This is an idea that deserves exploration, as far as horror films go. Take the IMDB "Top 250" list or whatever it's called now: For a list of 250 of the supposedly greatest films, I seem to remember there being very few horror movies on it. Also, cineastes or whatever don't talk about great acting in horror films often. But there's the acting in this or, say, The Exorcist - very good stuff in my opinion. So is it that horror fans don't expect that much from their genre - not holding the movies up to the same criteria as films in other genres? Or do horror movies just generally fall shorter in these criteria?

Sometimes, the lead gives very competent acting in a horror film, but it's just not enough to save the film, in my humble opinion, like with for example, The Possession of Hannah Grace. But anyway, this is a good discussion to have.
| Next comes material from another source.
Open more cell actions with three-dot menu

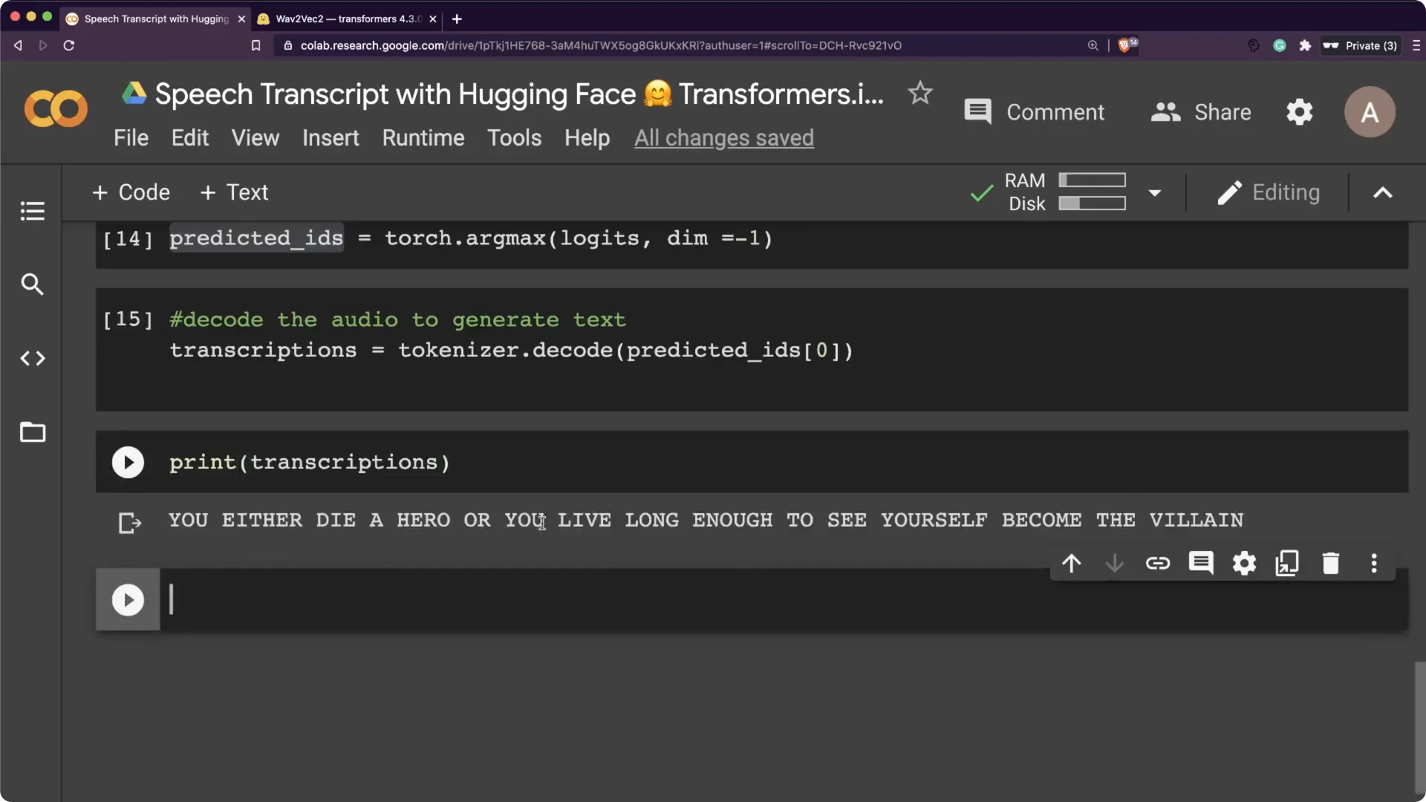pyautogui.click(x=1374, y=563)
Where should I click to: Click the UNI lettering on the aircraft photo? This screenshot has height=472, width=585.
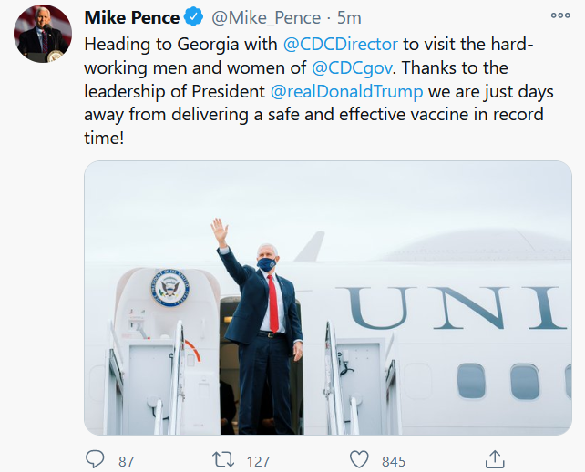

Absolutely. I think it is just fair to say that in a 90min feature where so much time has to be dedicated to scene setting and exposition, there often isn't much time to insert scenes that would test an actor's range.

Fergoose, though this is off topic from what this started off being about, I add the following. Horror films are rarely truly scary. At least they were rarely terrifying in the intended way and the one viewers most expected or hoped and that is too bad. Most horror films do tremendously miss the mark--far more than comedies do.
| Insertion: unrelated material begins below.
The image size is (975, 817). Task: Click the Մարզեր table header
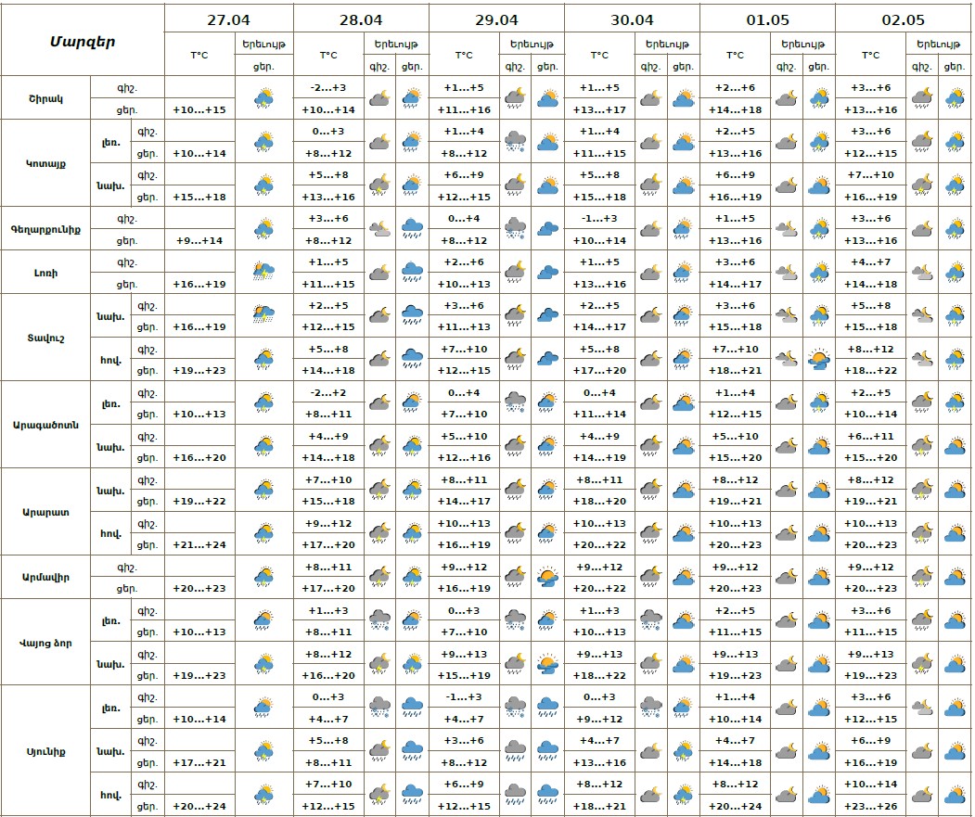pos(83,42)
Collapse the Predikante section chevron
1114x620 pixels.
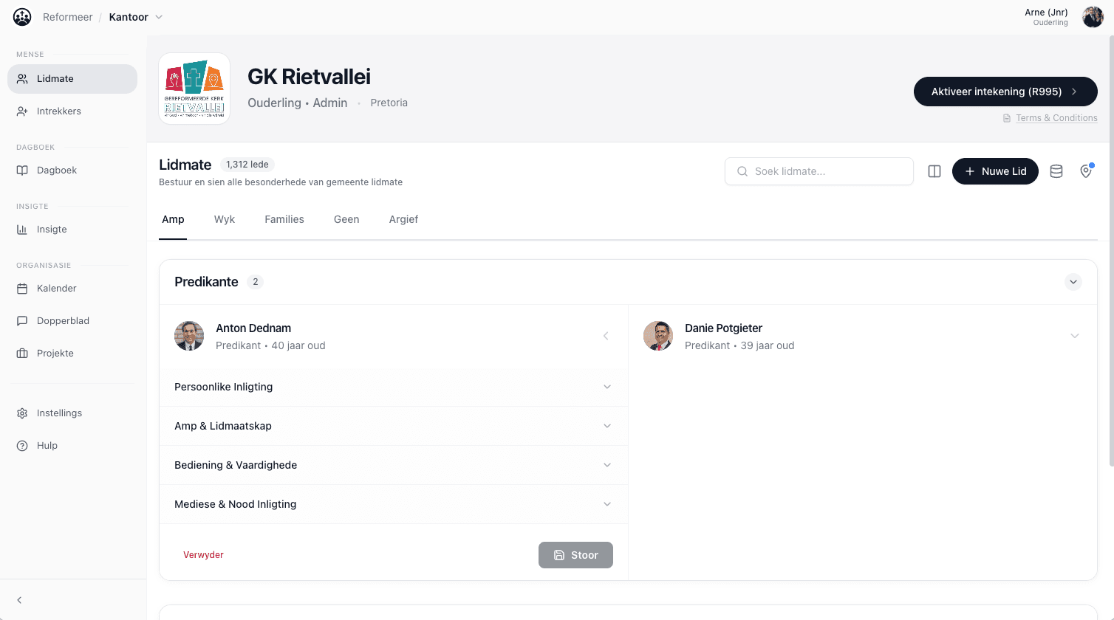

Alien got a critique in a movie review book that went sort of this way: "The mixture of 'Exorcist' and 'Star Wars' has a distinctive look thanks to director Ridley Scott. But its a very thin horror film, overly dependent on slimy gruesomeness. The excellent cast has little to do."

The movie also gave Alien two stars meaning mediocre!

@Benton12 said:

Alien got a critique in a movie review book that went sort of this way: "The mixture of 'Exorcist' and 'Star Wars' has a distinctive look thanks to director Ridley Scott. But its a very thin horror film, overly dependent on slimy gruesomeness. The excellent cast has little to do."

When Alien came out, I recall a few critics not liking the movie. From a critical point of view, I suppose Alien was a fairly groundbreaking movie. Sci-fi horror was a pretty new concept and I'm not sure how well it was received by the public overall. But over the years, the high regard for Alien has garnered a lot of steam and "thin horror film" is far removed from the praise I hear these days.

Sorry Dark. I am afraid the book was written long after Aline came out. Nice try to save it. But failure! And its accurate. I said already--horror films are rarely that scary. Kubrick's 'The Shining' was one very few horror flicks to actually be scary.

Actually, it is the unscary but action-packed first sequel that changed Alien's perception. Alien is not that terrifying a film and never will be but the first sequel was a lot of fun.

@Benton12 said:

Sorry Dark. I am afraid the book was written long after Aline came out. Nice try to save it. But failure! And its accurate. I said already--horror films are rarely that scary. Kubrick's 'The Shining' was one very few horror flicks to actually be scary.

Couldn't disagree more. Huge fan of this genre, and I thoroughly enjoyed Alien. Granted, it won't appeal to everyone.

You being a fan and enjoying is not the point. There was no reason for critics to find the film any better (as far as scarier)more recently than back then. It did depend on slimy gruesomeness to try to frighten its audience as critics stated (effort unsuccessful). They called the cast excellent but they obviously knew little of Stanton's pre-Alien roles.

And Dark, it is not that scary, horror films in general. Most miss the mark.

I wish horror films were all as terrifying as the Shining of 1980 but just about none ever are!

The Shining was listed in a Star TV movie guide as frightening as few films are. (The Shining BTW was made just down the hall from Alien in 1978.)

Dark, what film did you see that you found the single scariest ever?

What must have disappointed the critics about Alien was that its TV trailer was 20 times more frightening than the actual film.

Dark, I did not see every film you did. So it is only fair to give you chance to prove what you said. If you alone choose to answer my above request please base it on horror film that you found the most legitimately petrifying of all films you ever remember seeing. Thanks!